Altro che luce in fondo al tunnel. Per gli italiani le cose vanno sempre peggio. Le persone in difficoltà nel 2008 erano il 25,3% e nel 2011 erano già salite al 28,2%. In particolare, nel 2012 in Italia il 19,4% dei cittadini ha un reddito pari o inferiore al 60% della media nazionale al netto degli aiuti e dei sostegni sociali. Il 14,5% si trova in una situazione di privazione materiale severa. Significa che non ha i soldi per pagare affitto, bollette, telefono carne e pesce. IL 10,3% invece ha fino a 59 anni e vive in famiglie dove gli adulti lavorano meno del 20% di quanto potrebbero. In totale il rischio di povertà in Europa nel 2012 è pari al 24,8% (124,5 milioni di europei), nel 2011 era al 24,3% e nel 2008 era al 23,7%. I più poveri fuori dalla zona euro sono la Bulgaria (49%), la Romania (42%) e la Lettonia (37%). Il rischio è più basso per Olanda e Repubblica Ceca (15,9%), Finlandia (17%), Svezia e Lussemburgo (18%) Germania (19,6%) e Francia (19,1%). Stanno meglio di noi la Spagna (28,3%) e il Portogallo (25,3%).

Il rapporto Inps 2012 entra più nel dettaglio e aiuta a capire meglio perché gli italiani si impoveriscono sempre di più. L’istituto di previdenza ha calcolato una riduzione del reddito delle famiglie dal 2008 al 2012 pari a 18 miliardi. In realtà i redditi primari (le entrate delle famiglie) sono calati di 40 miliardi e i prelievi (le uscite) sono aumentate di 12 miliardi per un saldo passivo di 52 miliardi che però, secondo l’istituto, sarebbe stato compensato per 35 miliardi dall’aumento delle prestazioni Inps. La spesa per gli ammortizzatori sociali dell’Inps nel 2012 è aumentata del 19% superando i 2,7 miliardi. In particolare 13,811 miliardi sono stati erogati per la disoccupazione (2 miliardi in più del 2011). Nel complesso in quattro anni il reddito delle famiglie è sceso in media dell’1,8% (del 2% solo tra il 2011 e il 2012). Secondo il Codacons «tradotto in cifre il crollo del 9,4% del potere d’acquisto è pari ad una perdita di 3.248 euro all’anno per una famiglia di 3 persone e di 2.709 per una famiglia di due persone». Ma a rimetterci di più sono le fasce più basse che spendono soprattutto per cibo, casa, acqua, elettricità e combustibili che in questi anni sono aumentati più degli altri beni di consumo.

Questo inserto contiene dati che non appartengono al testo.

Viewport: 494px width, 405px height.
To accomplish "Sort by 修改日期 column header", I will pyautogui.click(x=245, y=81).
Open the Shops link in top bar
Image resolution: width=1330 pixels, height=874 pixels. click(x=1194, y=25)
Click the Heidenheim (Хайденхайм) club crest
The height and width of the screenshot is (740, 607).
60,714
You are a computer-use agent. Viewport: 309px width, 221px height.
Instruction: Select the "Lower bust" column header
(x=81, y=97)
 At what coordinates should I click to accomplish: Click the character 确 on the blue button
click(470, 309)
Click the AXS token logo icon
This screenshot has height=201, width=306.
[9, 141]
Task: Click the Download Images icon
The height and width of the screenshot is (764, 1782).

Per quanto riguarda le pensioni si misurano per la prima volta gli effetti della riforma Fornero. I trattamenti pensionistici sono scesi del 7,4% ma il risparmio è stato quasi vanificato dall’aumento delle prestazioni assistenziali imposto dalla crisi (+21,8%). Nel 2010 si registra inoltre una forte diminuzione dei dipendenti pubblici (-130.000, pari a -4,3%) dovuto al blocco del turn over. Si tratta di un’altra misura nel segno dell’austerity che avrebbe dovuto aiutare lo stato a fare cassa ma che finisce per metter in crisi i conti in particolare dell’ex Inpdap appena assorbita dall’Inps. Meno lavoratori significa meno contributi, quindi meno soldi per le pensioni. Questo causa un disavanzo negativo per l’Inps nel 2012 di 9,8 miliardi. «Il disavanzo – ha assicurato il presidente Inps Antonio Mastropasqua – deriva da una tecnicalità che dovrà e potrà essere superata in sede di legge di stabilità». La coperta è sempre più corta.